Coding Katas for practicing the refactoring of legacy code

I don't know of a site that catalogs them directly, but one strategy that I've used on occasion is this:

  1. Find an old, small, unmaintained open source project on sourceforge
  2. Download it, get it to compile/build/run
  3. Read the documentation, get a feel for the code
  4. Use the techniques in Working Effectively with Legacy Code to get a piece of it under test
  5. Refactor that piece, perhaps fixing bugs and adding features along the way
  6. Repeat steps 4 through 6

When you find a part that was especially challenging, throw away your work and repeat it a couple times to reinforce your skills.

This doesn't just practice refactoring, but other skills like code reading, testing, and dealing with build processes.

The hardest problem is finding a project that you're interested enough in to keep working in. The last one I worked on was a python library for genetic programming, and the current one I'm working on is a IRC library for Java.


I feel like necromancer replying to such an old thread, but there is one thing that would make for a worthy addition - Legacy Code Retreat.

Idea is to have a Code Retreat with legacy code and try to practice the very techniques for dealing with such, but I can't see anything that would ban you from simply using the code prepared and practicing with it by yourself.
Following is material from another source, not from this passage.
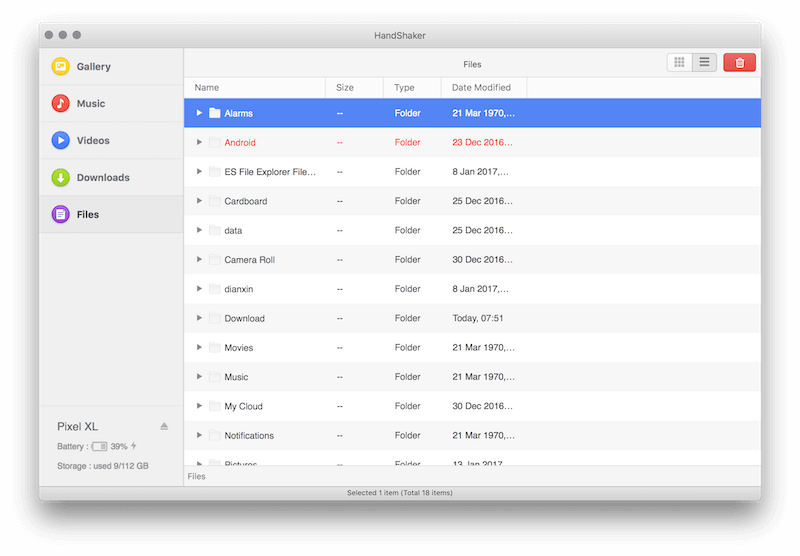
Task: Click the Cardboard folder icon
Action: tap(214, 201)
Just using it for creating a Golden Master makes for an hour of work, and there's a lot more you can do. If your kata usually last around 2 hours, I'd say just by splitting what usually happens on LCR into kata gives you four different things to work on.

There's a GitHub repository by idea's author, J.B. Rainsberger, that contains a simple legacy system that you are to work with, Trivia Game.
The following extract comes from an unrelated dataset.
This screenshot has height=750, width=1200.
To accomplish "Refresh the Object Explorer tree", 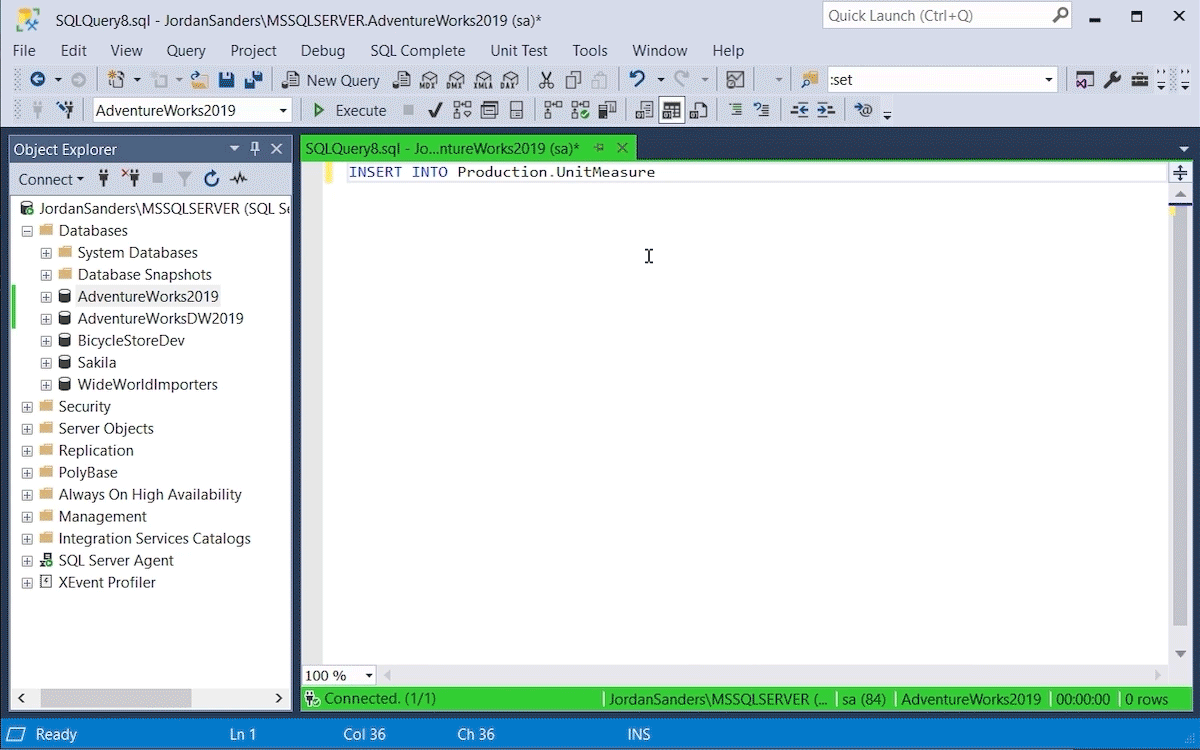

From my experience as organizer/participant, folks really liked this and it was illuminating to see what can be a problem in a legacy code and where your refactoring can lead you astray (and how!). Here's yet another account of how it looks like, by Andreas Leidig.


Emily Bache has a github repository with some refactoring katas: Emily Bache's Refactoring Kata Repo. There are variants of KataYahtzee and KataTennis to refactor. Also, she has a variant of the Gilded Rose Kata, which was designed as a refactoring kata.

Also, she has the Racing Car Katas in her repo: Racing Car Kata. The Race Car Katas also include good exercises for refactoring.

Those kata have the code in multiple langauages:

  • C++
  • C#
  • Java
  • Javascript
  • Python
  • Ruby